Auguste Renoir’s La Grenouillère, the frog pond, has all these ingredients - a sketch-like painting, which to contemporaries seemed unfinished, no carved-out details, a glitter of sun reflecting the movements of the water, the boats partly truncated to convey a sense of the passing moment, and the individual details toned down in favour of the overall picture. But, the depiction of reality is still there.
Renoir has depicted an actual moment and life as it is lived, a fragment without any greater depth of interpretation. The theme is a new one: instead of something heroic, we have a casual, trivial excerpt from reality, held together by the lighting.
http://www.nationalmuseum.se/sv/English-startpage/Collections/Painting/19th-century/La-Grenouillere—/
Claude Monet, La Grenouillère, 1869, oil on canvas, Metropolitan Museum of Art, New York,29 3/8 x 39 1/4 in. (74.6 x 99.7 cm), Signed and inscribed: (lower right) Claude Monet; (right) LOCATI[ON] CANOT[S] (boat rental)
Monet noted on September 25, 1869, “I do have a dream, a painting [tableau], the baths of La Grenouillère, for which I have made some bad sketches [pochades], but it is only a dream. Renoir, who has just spent two months here, also wants to do this painting.” Monet and Renoir, both desperately poor, were quite close at this time.
This painting and one in London (National Gallery) are probably the “pochades” Monet mentioned; another painting, now lost but formerly in the Arnhold collection in Berlin, may well have been the “tableau” that he dreamed of.

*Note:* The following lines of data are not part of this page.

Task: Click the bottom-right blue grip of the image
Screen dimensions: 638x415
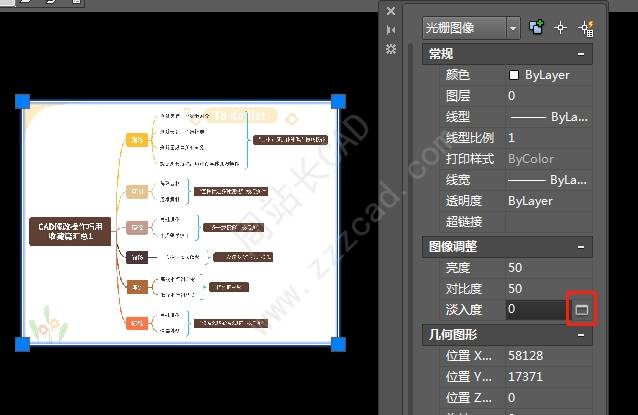Action: pos(338,344)
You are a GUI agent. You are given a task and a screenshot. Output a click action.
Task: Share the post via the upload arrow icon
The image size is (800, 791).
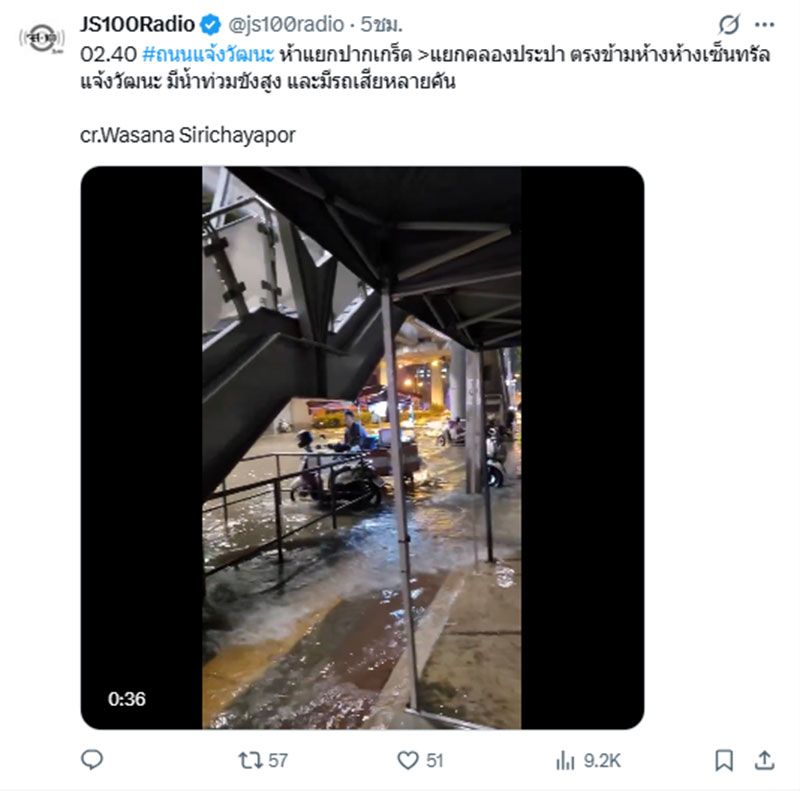click(764, 760)
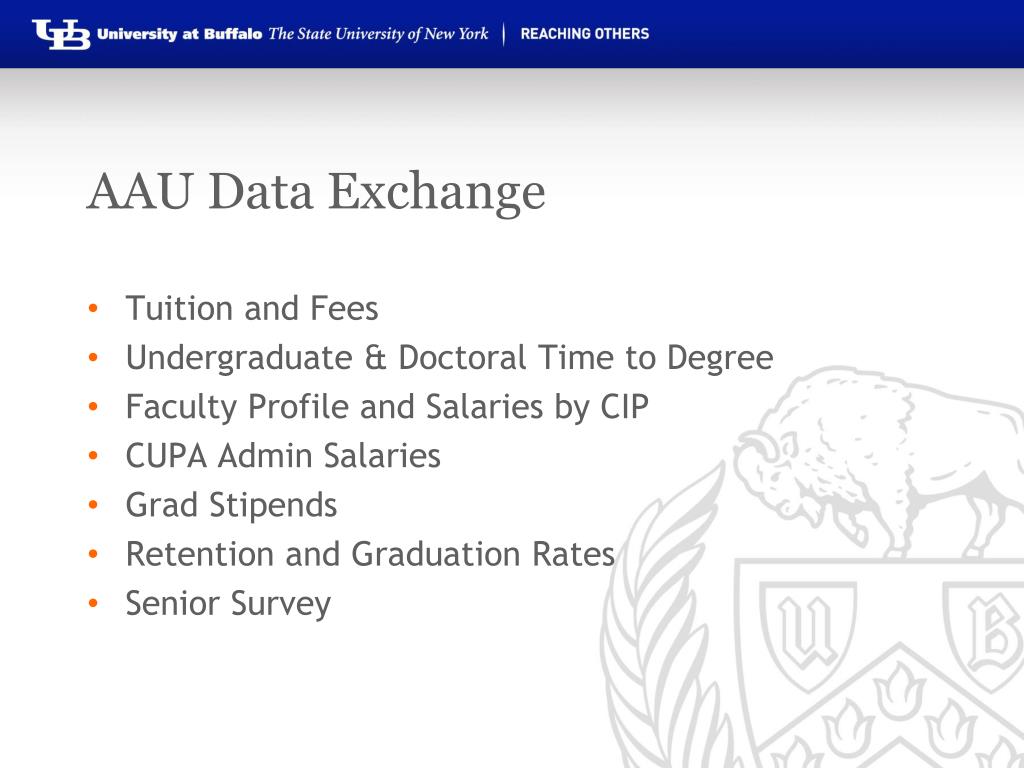Viewport: 1024px width, 768px height.
Task: Click the vertical divider in the header bar
Action: [504, 34]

The broad, constructive brushstrokes here are clearly those of a sketch; at this time, Monet sought a more delicate and carefully calibrated surface for his exhibition pictures. (A nearly identical composition by Renoir is in the Nationalmuseum, Stockholm.)
Monet and Renoir both recognized in La Grenouillère—a spa and working-class resort—an ideal subject for the images of leisure they hoped to sell. Optimistically promoted as a “Trouville-sur-Seine,” it was easily accessible by train from Paris and had just been favored with a visit by Emperor Napoleon III and his wife and son.